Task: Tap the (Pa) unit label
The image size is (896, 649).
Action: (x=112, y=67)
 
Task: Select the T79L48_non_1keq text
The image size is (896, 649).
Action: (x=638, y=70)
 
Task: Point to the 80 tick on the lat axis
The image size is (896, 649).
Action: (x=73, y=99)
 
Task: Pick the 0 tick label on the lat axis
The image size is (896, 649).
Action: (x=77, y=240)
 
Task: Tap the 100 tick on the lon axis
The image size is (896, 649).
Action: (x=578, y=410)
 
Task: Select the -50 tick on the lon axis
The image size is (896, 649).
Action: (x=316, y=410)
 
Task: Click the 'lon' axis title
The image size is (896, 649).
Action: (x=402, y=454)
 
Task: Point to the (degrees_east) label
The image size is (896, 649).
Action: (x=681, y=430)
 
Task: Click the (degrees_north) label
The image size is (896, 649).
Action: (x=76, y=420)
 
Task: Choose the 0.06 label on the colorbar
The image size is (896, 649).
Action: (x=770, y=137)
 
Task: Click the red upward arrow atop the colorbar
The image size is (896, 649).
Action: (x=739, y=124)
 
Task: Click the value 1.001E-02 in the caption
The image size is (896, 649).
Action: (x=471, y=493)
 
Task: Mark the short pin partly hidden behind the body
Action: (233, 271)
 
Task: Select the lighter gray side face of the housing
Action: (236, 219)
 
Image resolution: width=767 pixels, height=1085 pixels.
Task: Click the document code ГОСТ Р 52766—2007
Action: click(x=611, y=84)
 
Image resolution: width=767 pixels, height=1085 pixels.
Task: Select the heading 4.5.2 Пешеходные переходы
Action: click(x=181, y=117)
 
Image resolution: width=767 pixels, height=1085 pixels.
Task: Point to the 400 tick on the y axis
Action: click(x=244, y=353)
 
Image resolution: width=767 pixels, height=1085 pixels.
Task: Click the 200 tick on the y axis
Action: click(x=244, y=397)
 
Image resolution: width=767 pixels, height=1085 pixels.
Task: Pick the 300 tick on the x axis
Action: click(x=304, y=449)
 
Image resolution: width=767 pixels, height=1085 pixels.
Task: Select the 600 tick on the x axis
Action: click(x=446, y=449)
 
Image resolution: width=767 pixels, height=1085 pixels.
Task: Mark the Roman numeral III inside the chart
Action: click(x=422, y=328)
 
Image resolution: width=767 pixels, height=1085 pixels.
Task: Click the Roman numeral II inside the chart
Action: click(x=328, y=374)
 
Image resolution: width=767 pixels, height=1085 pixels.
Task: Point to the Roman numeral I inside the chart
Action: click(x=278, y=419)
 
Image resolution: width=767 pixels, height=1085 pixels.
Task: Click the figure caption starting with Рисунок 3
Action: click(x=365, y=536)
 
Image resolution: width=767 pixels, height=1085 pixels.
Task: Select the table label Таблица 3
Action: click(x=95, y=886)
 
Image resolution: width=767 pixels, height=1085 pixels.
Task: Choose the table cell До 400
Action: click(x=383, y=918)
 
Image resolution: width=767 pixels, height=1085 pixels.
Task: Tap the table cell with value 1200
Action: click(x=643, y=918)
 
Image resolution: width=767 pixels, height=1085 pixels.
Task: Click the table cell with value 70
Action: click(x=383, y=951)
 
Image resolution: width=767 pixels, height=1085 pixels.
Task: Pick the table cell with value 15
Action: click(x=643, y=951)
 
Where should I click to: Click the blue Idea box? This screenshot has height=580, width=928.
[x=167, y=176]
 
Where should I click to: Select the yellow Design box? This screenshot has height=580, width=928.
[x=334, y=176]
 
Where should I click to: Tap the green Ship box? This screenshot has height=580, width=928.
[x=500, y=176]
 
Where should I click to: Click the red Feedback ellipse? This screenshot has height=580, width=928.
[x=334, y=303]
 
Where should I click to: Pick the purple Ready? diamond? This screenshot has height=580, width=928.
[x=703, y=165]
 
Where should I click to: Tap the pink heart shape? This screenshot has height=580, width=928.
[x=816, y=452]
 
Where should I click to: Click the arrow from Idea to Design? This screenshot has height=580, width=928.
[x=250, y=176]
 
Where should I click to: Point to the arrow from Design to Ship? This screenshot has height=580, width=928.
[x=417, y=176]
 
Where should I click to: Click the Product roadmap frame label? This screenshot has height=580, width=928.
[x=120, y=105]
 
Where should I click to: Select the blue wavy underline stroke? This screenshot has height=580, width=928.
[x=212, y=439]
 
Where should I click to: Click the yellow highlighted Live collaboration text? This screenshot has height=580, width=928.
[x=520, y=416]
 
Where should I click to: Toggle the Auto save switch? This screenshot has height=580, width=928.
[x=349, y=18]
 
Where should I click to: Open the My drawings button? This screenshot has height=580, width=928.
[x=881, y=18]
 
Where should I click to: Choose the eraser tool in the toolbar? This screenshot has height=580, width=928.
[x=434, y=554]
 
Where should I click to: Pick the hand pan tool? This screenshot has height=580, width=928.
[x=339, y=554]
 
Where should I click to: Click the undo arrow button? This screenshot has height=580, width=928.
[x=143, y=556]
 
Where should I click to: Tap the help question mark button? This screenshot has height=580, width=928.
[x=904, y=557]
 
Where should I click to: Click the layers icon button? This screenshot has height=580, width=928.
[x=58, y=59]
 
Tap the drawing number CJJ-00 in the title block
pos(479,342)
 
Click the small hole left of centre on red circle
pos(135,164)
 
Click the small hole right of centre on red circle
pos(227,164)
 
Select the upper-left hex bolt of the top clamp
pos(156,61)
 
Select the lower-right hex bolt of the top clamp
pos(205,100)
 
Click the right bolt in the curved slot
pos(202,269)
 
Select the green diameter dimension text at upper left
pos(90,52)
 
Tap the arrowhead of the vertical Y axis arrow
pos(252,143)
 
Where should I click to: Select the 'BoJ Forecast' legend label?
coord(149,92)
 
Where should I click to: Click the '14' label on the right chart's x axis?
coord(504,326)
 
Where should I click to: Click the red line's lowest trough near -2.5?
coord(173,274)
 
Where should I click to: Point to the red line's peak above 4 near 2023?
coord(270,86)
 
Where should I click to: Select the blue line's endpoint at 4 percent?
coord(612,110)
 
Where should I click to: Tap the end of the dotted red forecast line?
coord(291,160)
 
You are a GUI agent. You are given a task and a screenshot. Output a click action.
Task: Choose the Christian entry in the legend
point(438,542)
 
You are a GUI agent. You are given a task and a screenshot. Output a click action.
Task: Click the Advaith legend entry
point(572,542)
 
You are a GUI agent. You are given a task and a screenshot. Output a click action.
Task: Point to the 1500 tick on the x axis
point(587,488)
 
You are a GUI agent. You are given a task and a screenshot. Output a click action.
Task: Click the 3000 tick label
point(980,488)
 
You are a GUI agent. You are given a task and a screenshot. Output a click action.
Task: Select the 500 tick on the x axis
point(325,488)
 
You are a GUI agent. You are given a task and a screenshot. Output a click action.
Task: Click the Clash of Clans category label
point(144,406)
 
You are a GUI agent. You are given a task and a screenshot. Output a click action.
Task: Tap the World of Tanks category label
★ ★ ★ ★ ★
(Exercise instructions)
Write every line of the rows above as a JSON list of strings, one string per line, leaving out the blank lines.

(Answer)
[
  "Task: Tap the (Pa) unit label",
  "The image size is (896, 649).",
  "Action: (x=112, y=67)",
  "Task: Select the T79L48_non_1keq text",
  "The image size is (896, 649).",
  "Action: (x=638, y=70)",
  "Task: Point to the 80 tick on the lat axis",
  "The image size is (896, 649).",
  "Action: (x=73, y=99)",
  "Task: Pick the 0 tick label on the lat axis",
  "The image size is (896, 649).",
  "Action: (x=77, y=240)",
  "Task: Tap the 100 tick on the lon axis",
  "The image size is (896, 649).",
  "Action: (x=578, y=410)",
  "Task: Select the -50 tick on the lon axis",
  "The image size is (896, 649).",
  "Action: (x=316, y=410)",
  "Task: Click the 'lon' axis title",
  "The image size is (896, 649).",
  "Action: (x=402, y=454)",
  "Task: Point to the (degrees_east) label",
  "The image size is (896, 649).",
  "Action: (x=681, y=430)",
  "Task: Click the (degrees_north) label",
  "The image size is (896, 649).",
  "Action: (x=76, y=420)",
  "Task: Choose the 0.06 label on the colorbar",
  "The image size is (896, 649).",
  "Action: (x=770, y=137)",
  "Task: Click the red upward arrow atop the colorbar",
  "The image size is (896, 649).",
  "Action: (x=739, y=124)",
  "Task: Click the value 1.001E-02 in the caption",
  "The image size is (896, 649).",
  "Action: (x=471, y=493)",
  "Task: Mark the short pin partly hidden behind the body",
  "Action: (233, 271)",
  "Task: Select the lighter gray side face of the housing",
  "Action: (236, 219)",
  "Image resolution: width=767 pixels, height=1085 pixels.",
  "Task: Click the document code ГОСТ Р 52766—2007",
  "Action: click(x=611, y=84)",
  "Image resolution: width=767 pixels, height=1085 pixels.",
  "Task: Select the heading 4.5.2 Пешеходные переходы",
  "Action: click(x=181, y=117)",
  "Image resolution: width=767 pixels, height=1085 pixels.",
  "Task: Point to the 400 tick on the y axis",
  "Action: click(x=244, y=353)",
  "Image resolution: width=767 pixels, height=1085 pixels.",
  "Task: Click the 200 tick on the y axis",
  "Action: click(x=244, y=397)",
  "Image resolution: width=767 pixels, height=1085 pixels.",
  "Task: Pick the 300 tick on the x axis",
  "Action: click(x=304, y=449)",
  "Image resolution: width=767 pixels, height=1085 pixels.",
  "Task: Select the 600 tick on the x axis",
  "Action: click(x=446, y=449)",
  "Image resolution: width=767 pixels, height=1085 pixels.",
  "Task: Mark the Roman numeral III inside the chart",
  "Action: click(x=422, y=328)",
  "Image resolution: width=767 pixels, height=1085 pixels.",
  "Task: Click the Roman numeral II inside the chart",
  "Action: click(x=328, y=374)",
  "Image resolution: width=767 pixels, height=1085 pixels.",
  "Task: Point to the Roman numeral I inside the chart",
  "Action: click(x=278, y=419)",
  "Image resolution: width=767 pixels, height=1085 pixels.",
  "Task: Click the figure caption starting with Рисунок 3",
  "Action: click(x=365, y=536)",
  "Image resolution: width=767 pixels, height=1085 pixels.",
  "Task: Select the table label Таблица 3",
  "Action: click(x=95, y=886)",
  "Image resolution: width=767 pixels, height=1085 pixels.",
  "Task: Choose the table cell До 400",
  "Action: click(x=383, y=918)",
  "Image resolution: width=767 pixels, height=1085 pixels.",
  "Task: Tap the table cell with value 1200",
  "Action: click(x=643, y=918)",
  "Image resolution: width=767 pixels, height=1085 pixels.",
  "Task: Click the table cell with value 70",
  "Action: click(x=383, y=951)",
  "Image resolution: width=767 pixels, height=1085 pixels.",
  "Task: Pick the table cell with value 15",
  "Action: click(x=643, y=951)",
  "Where should I click to: Click the blue Idea box? This screenshot has height=580, width=928.",
  "[x=167, y=176]",
  "Where should I click to: Select the yellow Design box? This screenshot has height=580, width=928.",
  "[x=334, y=176]",
  "Where should I click to: Tap the green Ship box? This screenshot has height=580, width=928.",
  "[x=500, y=176]",
  "Where should I click to: Click the red Feedback ellipse? This screenshot has height=580, width=928.",
  "[x=334, y=303]",
  "Where should I click to: Pick the purple Ready? diamond? This screenshot has height=580, width=928.",
  "[x=703, y=165]",
  "Where should I click to: Tap the pink heart shape? This screenshot has height=580, width=928.",
  "[x=816, y=452]",
  "Where should I click to: Click the arrow from Idea to Design? This screenshot has height=580, width=928.",
  "[x=250, y=176]",
  "Where should I click to: Point to the arrow from Design to Ship? This screenshot has height=580, width=928.",
  "[x=417, y=176]",
  "Where should I click to: Click the Product roadmap frame label? This screenshot has height=580, width=928.",
  "[x=120, y=105]",
  "Where should I click to: Select the blue wavy underline stroke? This screenshot has height=580, width=928.",
  "[x=212, y=439]",
  "Where should I click to: Click the yellow highlighted Live collaboration text? This screenshot has height=580, width=928.",
  "[x=520, y=416]",
  "Where should I click to: Toggle the Auto save switch? This screenshot has height=580, width=928.",
  "[x=349, y=18]",
  "Where should I click to: Open the My drawings button? This screenshot has height=580, width=928.",
  "[x=881, y=18]",
  "Where should I click to: Choose the eraser tool in the toolbar? This screenshot has height=580, width=928.",
  "[x=434, y=554]",
  "Where should I click to: Pick the hand pan tool? This screenshot has height=580, width=928.",
  "[x=339, y=554]",
  "Where should I click to: Click the undo arrow button? This screenshot has height=580, width=928.",
  "[x=143, y=556]",
  "Where should I click to: Tap the help question mark button? This screenshot has height=580, width=928.",
  "[x=904, y=557]",
  "Where should I click to: Click the layers icon button? This screenshot has height=580, width=928.",
  "[x=58, y=59]",
  "Tap the drawing number CJJ-00 in the title block",
  "pos(479,342)",
  "Click the small hole left of centre on red circle",
  "pos(135,164)",
  "Click the small hole right of centre on red circle",
  "pos(227,164)",
  "Select the upper-left hex bolt of the top clamp",
  "pos(156,61)",
  "Select the lower-right hex bolt of the top clamp",
  "pos(205,100)",
  "Click the right bolt in the curved slot",
  "pos(202,269)",
  "Select the green diameter dimension text at upper left",
  "pos(90,52)",
  "Tap the arrowhead of the vertical Y axis arrow",
  "pos(252,143)",
  "Where should I click to: Select the 'BoJ Forecast' legend label?",
  "coord(149,92)",
  "Where should I click to: Click the '14' label on the right chart's x axis?",
  "coord(504,326)",
  "Where should I click to: Click the red line's lowest trough near -2.5?",
  "coord(173,274)",
  "Where should I click to: Point to the red line's peak above 4 near 2023?",
  "coord(270,86)",
  "Where should I click to: Select the blue line's endpoint at 4 percent?",
  "coord(612,110)",
  "Where should I click to: Tap the end of the dotted red forecast line?",
  "coord(291,160)",
  "You are a GUI agent. You are given a task and a screenshot. Output a click action.",
  "Task: Choose the Christian entry in the legend",
  "point(438,542)",
  "You are a GUI agent. You are given a task and a screenshot. Output a click action.",
  "Task: Click the Advaith legend entry",
  "point(572,542)",
  "You are a GUI agent. You are given a task and a screenshot. Output a click action.",
  "Task: Point to the 1500 tick on the x axis",
  "point(587,488)",
  "You are a GUI agent. You are given a task and a screenshot. Output a click action.",
  "Task: Click the 3000 tick label",
  "point(980,488)",
  "You are a GUI agent. You are given a task and a screenshot. Output a click action.",
  "Task: Select the 500 tick on the x axis",
  "point(325,488)",
  "You are a GUI agent. You are given a task and a screenshot. Output a click action.",
  "Task: Click the Clash of Clans category label",
  "point(144,406)",
  "You are a GUI agent. You are given a task and a screenshot. Output a click action.",
  "Task: Tap the World of Tanks category label"
]